## YOUR GOAL
Retype precisely the section of the data that starts at the line containing "Image resolution: width=375" and runs to its final line, ends included.

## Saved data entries
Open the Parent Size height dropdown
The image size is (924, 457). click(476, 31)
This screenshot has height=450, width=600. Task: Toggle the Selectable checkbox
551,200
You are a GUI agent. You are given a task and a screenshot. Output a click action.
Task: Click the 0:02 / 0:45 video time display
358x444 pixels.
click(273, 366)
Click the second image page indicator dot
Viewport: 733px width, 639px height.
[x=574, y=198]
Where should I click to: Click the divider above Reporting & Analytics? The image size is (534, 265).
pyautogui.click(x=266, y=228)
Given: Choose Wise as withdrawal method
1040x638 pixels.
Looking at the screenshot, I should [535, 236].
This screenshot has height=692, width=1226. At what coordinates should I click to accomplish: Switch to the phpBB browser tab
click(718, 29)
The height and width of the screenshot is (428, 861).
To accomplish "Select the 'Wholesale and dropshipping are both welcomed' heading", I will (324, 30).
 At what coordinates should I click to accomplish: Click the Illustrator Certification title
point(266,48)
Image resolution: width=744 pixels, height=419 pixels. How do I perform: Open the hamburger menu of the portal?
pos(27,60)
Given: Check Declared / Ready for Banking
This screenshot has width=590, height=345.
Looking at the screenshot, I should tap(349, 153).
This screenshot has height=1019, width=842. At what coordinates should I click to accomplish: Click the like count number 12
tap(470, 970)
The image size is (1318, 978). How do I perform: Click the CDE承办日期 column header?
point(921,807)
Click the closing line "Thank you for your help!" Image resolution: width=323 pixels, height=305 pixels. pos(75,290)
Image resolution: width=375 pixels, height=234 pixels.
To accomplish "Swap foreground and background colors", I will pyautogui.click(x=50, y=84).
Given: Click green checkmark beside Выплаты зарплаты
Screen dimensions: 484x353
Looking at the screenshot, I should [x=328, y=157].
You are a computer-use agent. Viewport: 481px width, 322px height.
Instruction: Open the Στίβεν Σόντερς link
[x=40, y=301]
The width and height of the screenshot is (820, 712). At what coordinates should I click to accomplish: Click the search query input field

## ANSWER SPACE
Image resolution: width=375 pixels, height=234 pixels.
To accomplish "Swap foreground and background colors", I will pyautogui.click(x=50, y=84).
Given: Click green checkmark beside Выплаты зарплаты
Screen dimensions: 484x353
Looking at the screenshot, I should [x=328, y=157].
You are a computer-use agent. Viewport: 481px width, 322px height.
Instruction: Open the Στίβεν Σόντερς link
[x=40, y=301]
The width and height of the screenshot is (820, 712). At what coordinates should I click to accomplish: Click the search query input field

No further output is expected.